Nikole was inspired to write the song about six years ago, when she was a medical student writing a paper about arsenic, a naturally occurring element present in most municipal drinking water that has found use as a slow-poisoning agent.

“It’s going to sound psycho, but it was a random thought that popped into my head,” she recalls. “What would it be like if I happened to poison my ex-husband, and he died a slow death after all the things we’d gone through and he’s done?”

Offing a no-good spouse or significant other is nothing new: Murder ballads have a longstanding place of honor in American folk music. The Chicks, formerly the Dixie Chicks, scored one of their biggest hits with “Goodbye, Earl,” a Fox News-infuriating tune about the murder of the abusive titular husband. Johnny Cash’s alter-ego, Willy Lee, ends up doing 99 years underneath the ground at the end of “Cocaine Blues” for shooting his bad woman down. In “For My Upstairs Neighbor,” Rapper El-P promises the woman in the adjacent apartment that he won’t tell if she kills him. Entire “news” shows on cable TV are dedicated to spousal homicide.

Arsenic is just one of the poisons employed by Abby and Martha Brewster in the play Arsenic and Old Lace, and it figures heavily in V.C. Andrews's 1979 novel Flowers in the Attic and its 1987 film adaptation. (And if you’ve seen that movie, the support group meets on Tuesday.)

Nikole, who says she mines her personal life for material, was married to the object of her dark fantasy for five years, and they were together for five years before that. Originally from Ohio, her ex-husband took a job that brought them to Denver in the first place. Nikole decided to stay after the marriage ended. “I don’t know what he's doing now,” she says. “I don’t really care, to be honest.”

She blames some of the relationship woes on being young, and she forgives herself for the mistakes of her youth. So what was it about the ex-husband that made Nikole break into a little smile as she pored over a medical text about arsenic?

“He’s done some things that I wouldn’t want people to know about if I were him,” she says. “One of the worst things he did was on our taxes, so he screwed my ability to even file for taxes for, like, eight years.”

There are plenty of bad things a rotten ex can do, but bringing down the fury of the Internal Revenue Service is probably pretty high on the list.

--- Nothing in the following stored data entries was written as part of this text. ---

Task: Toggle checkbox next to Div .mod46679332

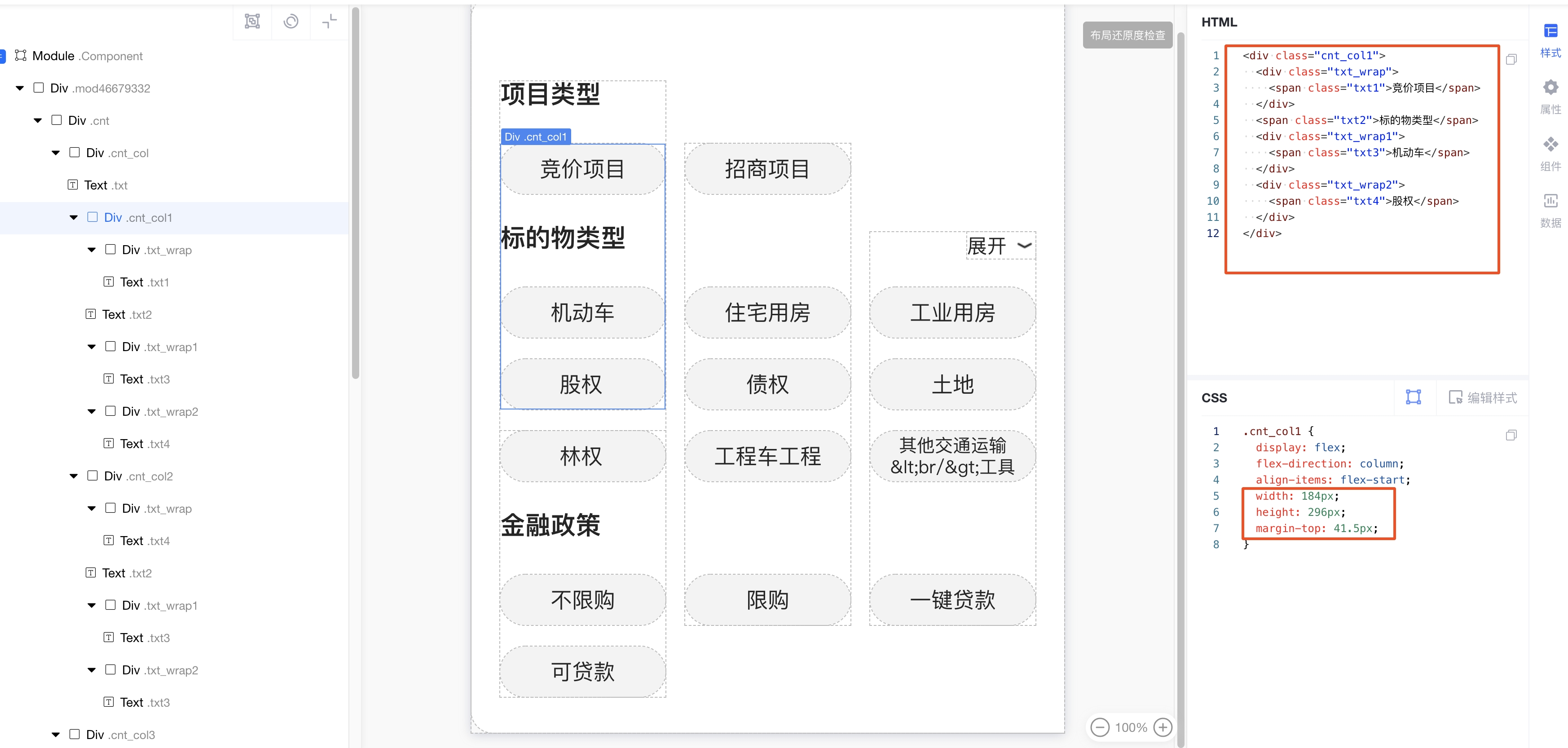Action: pos(38,88)
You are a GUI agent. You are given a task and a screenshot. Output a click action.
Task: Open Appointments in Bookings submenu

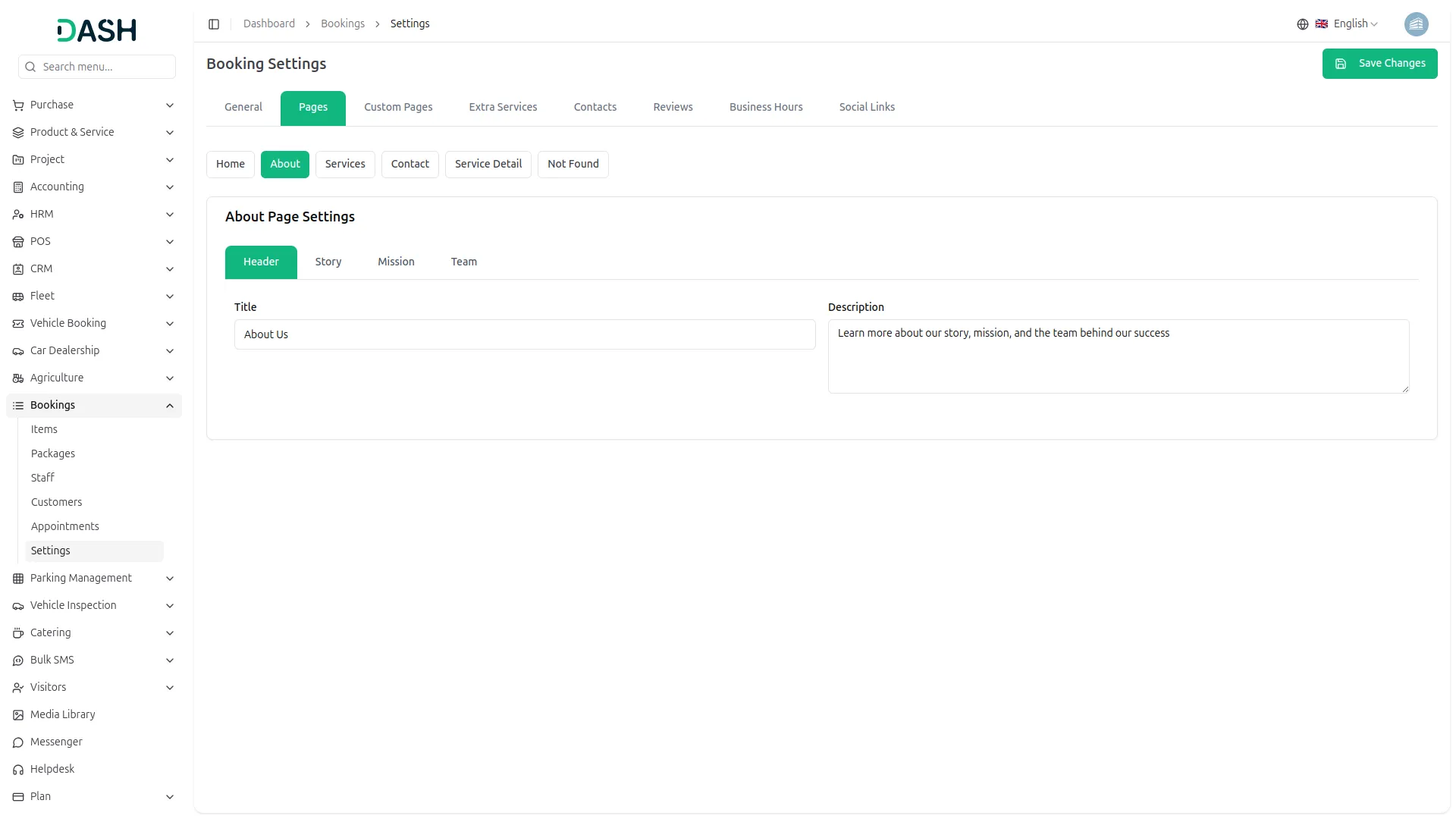(x=65, y=526)
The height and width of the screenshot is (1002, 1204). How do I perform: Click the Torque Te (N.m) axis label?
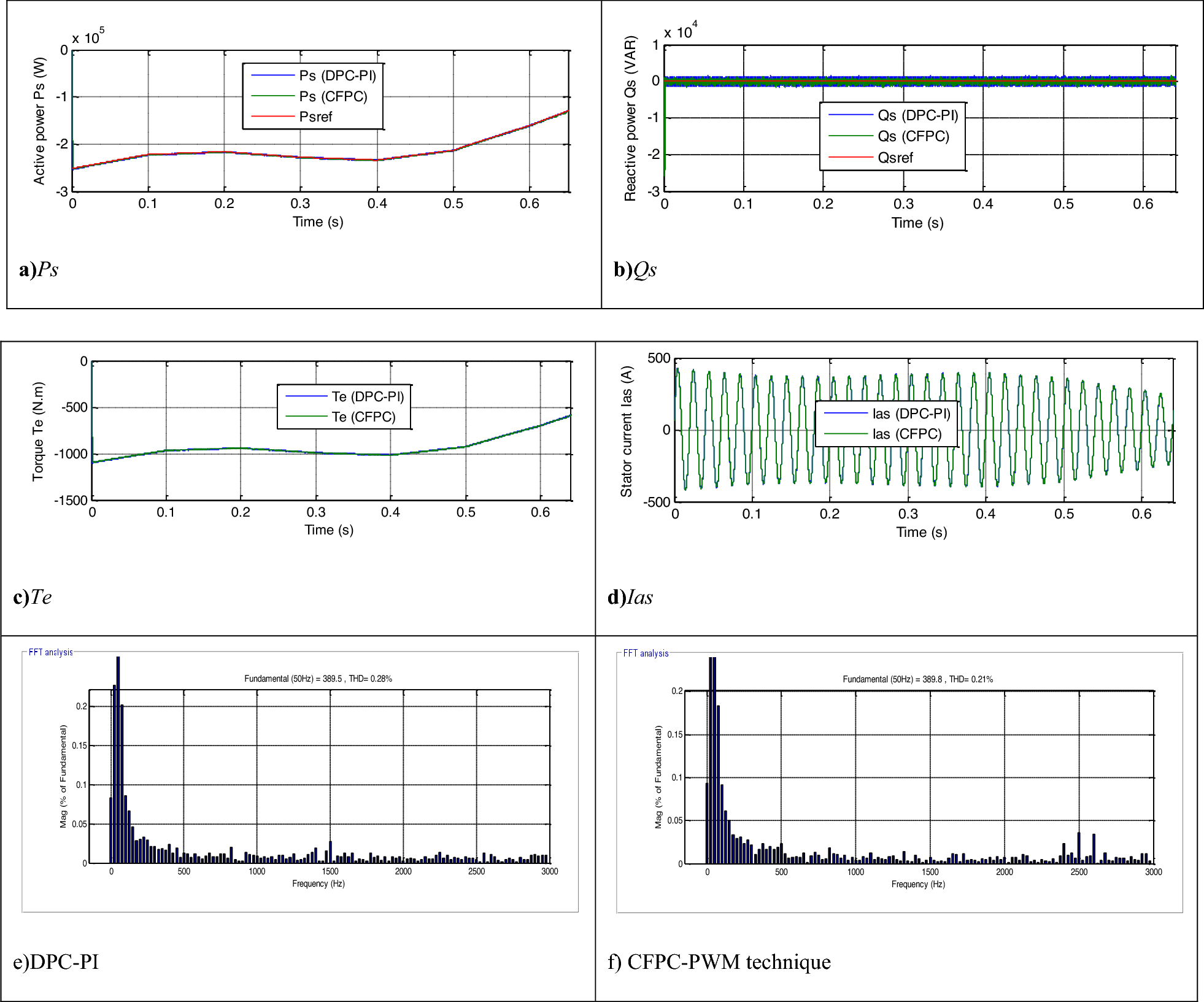pos(38,431)
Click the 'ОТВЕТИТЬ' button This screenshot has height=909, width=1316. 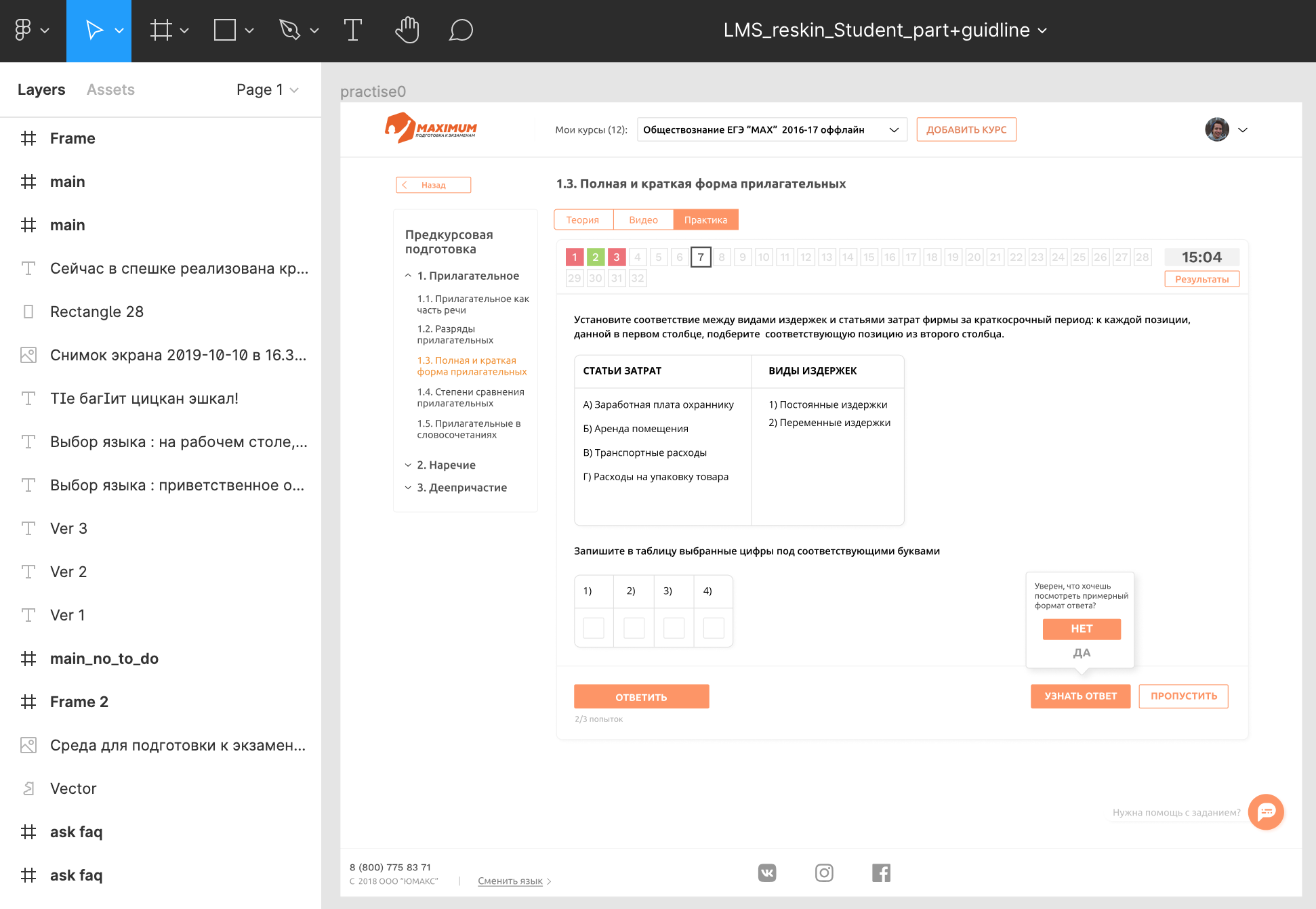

“It was like one of those things you do in the past that will haunt you for life because it’s the IRS,” she says. “I was basically thinking about things like that and all the shit he put me through unnecessarily. You know what you're doing when you do things like that.”

For the record, Nikole has since remarried and is in a happy relationship devoid of spousal murder fantasies. Sometimes, you just need to meet the right person.